-- RECORDS TO USE follows --

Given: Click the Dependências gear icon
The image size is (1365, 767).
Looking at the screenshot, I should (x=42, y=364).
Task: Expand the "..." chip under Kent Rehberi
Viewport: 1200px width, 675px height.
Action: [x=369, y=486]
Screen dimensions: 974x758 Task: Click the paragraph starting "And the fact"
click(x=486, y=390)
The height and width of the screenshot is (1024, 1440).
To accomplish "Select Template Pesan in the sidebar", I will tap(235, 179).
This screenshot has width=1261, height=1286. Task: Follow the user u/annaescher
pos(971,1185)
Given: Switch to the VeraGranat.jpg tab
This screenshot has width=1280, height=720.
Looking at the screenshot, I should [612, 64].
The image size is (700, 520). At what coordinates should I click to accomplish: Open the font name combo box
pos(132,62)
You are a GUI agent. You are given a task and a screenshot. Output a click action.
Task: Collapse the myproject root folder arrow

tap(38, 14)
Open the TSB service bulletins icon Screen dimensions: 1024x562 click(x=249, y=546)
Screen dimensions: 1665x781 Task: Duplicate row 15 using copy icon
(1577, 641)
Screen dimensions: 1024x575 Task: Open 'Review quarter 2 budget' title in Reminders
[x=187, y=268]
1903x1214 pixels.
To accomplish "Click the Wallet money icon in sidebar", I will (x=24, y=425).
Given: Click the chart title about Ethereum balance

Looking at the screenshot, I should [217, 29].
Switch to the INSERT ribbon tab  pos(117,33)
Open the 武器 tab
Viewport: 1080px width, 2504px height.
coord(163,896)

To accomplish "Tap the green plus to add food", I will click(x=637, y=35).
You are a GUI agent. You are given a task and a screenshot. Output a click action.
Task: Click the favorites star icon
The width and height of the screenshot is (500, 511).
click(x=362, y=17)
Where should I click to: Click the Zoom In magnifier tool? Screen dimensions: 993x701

-- RECORDS TO USE concluded --

» DIRECTIONS FOR THIS TASK
Reproduce only those lines of the entries above that run from the line with "Task: Click the favorites star icon" to the final line.

» ANSWER SECTION
Task: Click the favorites star icon
The width and height of the screenshot is (500, 511).
click(x=362, y=17)
Where should I click to: Click the Zoom In magnifier tool? Screen dimensions: 993x701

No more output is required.